Culture and digitalization: New ways to preserve the heritage of humanity

On September 15, 2022, the Center for Global IT-Cooperation (CGITC) held the roundtable “Cultural Heritage as a Focus Area for Digitalization: Preservation and Popularization of the Heritage of Humanity” at the ZIL Cultural Center. The event took place under the aegis of the Year of Cultural Heritage of the Peoples of Russia.

Culture and digitalization: New ways to preserve the heritage of humanity

Participants of the roundtable discussed the digital instruments and solutions that are already in use as well as promising projects that can facilitate the access to information on cultural matters, popularization of historical and cultural heritage and folk art, preservation of traditions, historical and cultural monuments, ethnocultural diversity, and cultural identity of all peoples and ethnic groups of the Russian Federation.

Second Secretary of the Ministry of Foreign Affairs of Russia Artem Toporkov, Junior Researcher of the World Heritage and International Communication Department of Likhachev Russian Research Institute for Cultural and Natural Heritage Daniil Butorin, Leading Expert at Sirius University of Science and Technology Valery Kuzmin, Natalya Lavrenova, an art historian, and Daniil Arapov, an author of scientific publications on computer science at Innopolis University, joined the discussion. Director of the Center for Global IT-Cooperation Vadim Glushchenko and Director of the ZIL Cultural Center Maria Rogacheva gave a welcome address to the participants of the event. The discussion was moderated by Head of Analytics at the CGITC Andrey Ignatiev.

In his welcome speech, Vadim Glushchenko told the attendees about the collection of proposals aimed at preparing the Global Digital Compact. He noted that it would be reasonable if the document addressed the topic of the world cultural heritage preservation in the context of digitalization, especially since the document will address the problems of artificial intelligence technology regulation.

Artem Toporkov elucidated the problem of digital divide using an example from UNESCO work: for many years developing countries of Africa have been lacking basic equipment needed to regularly take pictures of cultural heritage objects and capture their condition. According to him, it is one of the biggest challenges facing this international organization in terms of process digitalization. 

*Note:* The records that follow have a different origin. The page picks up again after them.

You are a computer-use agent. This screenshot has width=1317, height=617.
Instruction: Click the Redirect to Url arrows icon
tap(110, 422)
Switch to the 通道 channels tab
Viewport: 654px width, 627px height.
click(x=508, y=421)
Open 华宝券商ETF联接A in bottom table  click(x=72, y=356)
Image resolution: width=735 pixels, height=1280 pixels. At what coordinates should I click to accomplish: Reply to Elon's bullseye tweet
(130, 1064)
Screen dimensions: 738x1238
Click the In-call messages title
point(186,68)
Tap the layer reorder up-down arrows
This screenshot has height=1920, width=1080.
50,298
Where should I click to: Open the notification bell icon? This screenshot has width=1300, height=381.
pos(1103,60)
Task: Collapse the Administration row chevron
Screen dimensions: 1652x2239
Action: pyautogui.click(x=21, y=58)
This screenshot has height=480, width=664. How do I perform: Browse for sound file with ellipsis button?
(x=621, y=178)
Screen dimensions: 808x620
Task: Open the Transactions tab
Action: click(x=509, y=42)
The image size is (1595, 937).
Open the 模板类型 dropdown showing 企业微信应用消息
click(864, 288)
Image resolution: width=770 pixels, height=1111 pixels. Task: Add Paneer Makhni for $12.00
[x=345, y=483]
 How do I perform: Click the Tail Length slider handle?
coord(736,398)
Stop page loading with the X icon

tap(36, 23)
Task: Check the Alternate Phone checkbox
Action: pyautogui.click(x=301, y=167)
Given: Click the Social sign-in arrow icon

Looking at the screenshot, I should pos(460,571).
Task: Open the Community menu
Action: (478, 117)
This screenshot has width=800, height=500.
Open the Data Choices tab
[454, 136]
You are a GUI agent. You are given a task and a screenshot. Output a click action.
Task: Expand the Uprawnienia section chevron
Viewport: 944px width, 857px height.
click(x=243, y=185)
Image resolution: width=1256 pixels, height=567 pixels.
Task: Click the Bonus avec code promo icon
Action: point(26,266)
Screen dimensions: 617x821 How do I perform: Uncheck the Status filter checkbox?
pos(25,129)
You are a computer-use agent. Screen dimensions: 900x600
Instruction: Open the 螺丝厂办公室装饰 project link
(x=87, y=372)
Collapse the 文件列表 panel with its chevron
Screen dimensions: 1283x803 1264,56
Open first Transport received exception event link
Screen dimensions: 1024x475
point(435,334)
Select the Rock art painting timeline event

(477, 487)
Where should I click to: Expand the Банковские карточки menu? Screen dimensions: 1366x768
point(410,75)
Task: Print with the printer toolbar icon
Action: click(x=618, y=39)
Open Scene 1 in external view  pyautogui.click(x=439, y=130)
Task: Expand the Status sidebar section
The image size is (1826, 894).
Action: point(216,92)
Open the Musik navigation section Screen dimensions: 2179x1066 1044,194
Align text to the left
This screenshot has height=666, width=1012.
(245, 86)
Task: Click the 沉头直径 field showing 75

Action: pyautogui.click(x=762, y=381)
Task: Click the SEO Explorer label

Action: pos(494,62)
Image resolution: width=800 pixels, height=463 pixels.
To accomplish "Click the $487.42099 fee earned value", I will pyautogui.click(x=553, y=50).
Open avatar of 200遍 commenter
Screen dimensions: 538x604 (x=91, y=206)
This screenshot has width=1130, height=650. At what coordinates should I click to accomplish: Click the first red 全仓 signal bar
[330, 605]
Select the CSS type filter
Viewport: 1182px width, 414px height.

“We’re trying to promote heraldry and give people, primarily young people, the opportunity to create coats of arms of their districts, regions, cities and families themselves by means of online tools. This allows to preserve heraldry as part of intangible heritage as well as improve one’s digital graphic design skills,” Valery Kuzmin said.

Natalya Lavrenova reminded how our attitude toward the digitalization of art had changed during the coronavirus pandemic. “Online exhibitions, online concerts, and virtual museum tours were introduced to us during quarantine. Modern technology is now used a lot at offline exhibitions as well: paintings are being turned into video art, and next to other exhibits are 3D models. A lot of art objects are being digitized, and we can look at them without even going to a museum,” she concluded.

Results of the roundtable summed up, general recommendations concerning promising methods and practices of the use of digital technology, ones that would meet today’s cultural and educational goals, will be prepared.

The CGITC regularly holds expert roundtables on a wide range of topics related to the advancement of the ICT industry and digital technology in Russia and abroad in order to improve the scientific, research, expert and analytical potential of the field, facilitate network cooperation and build partnerships.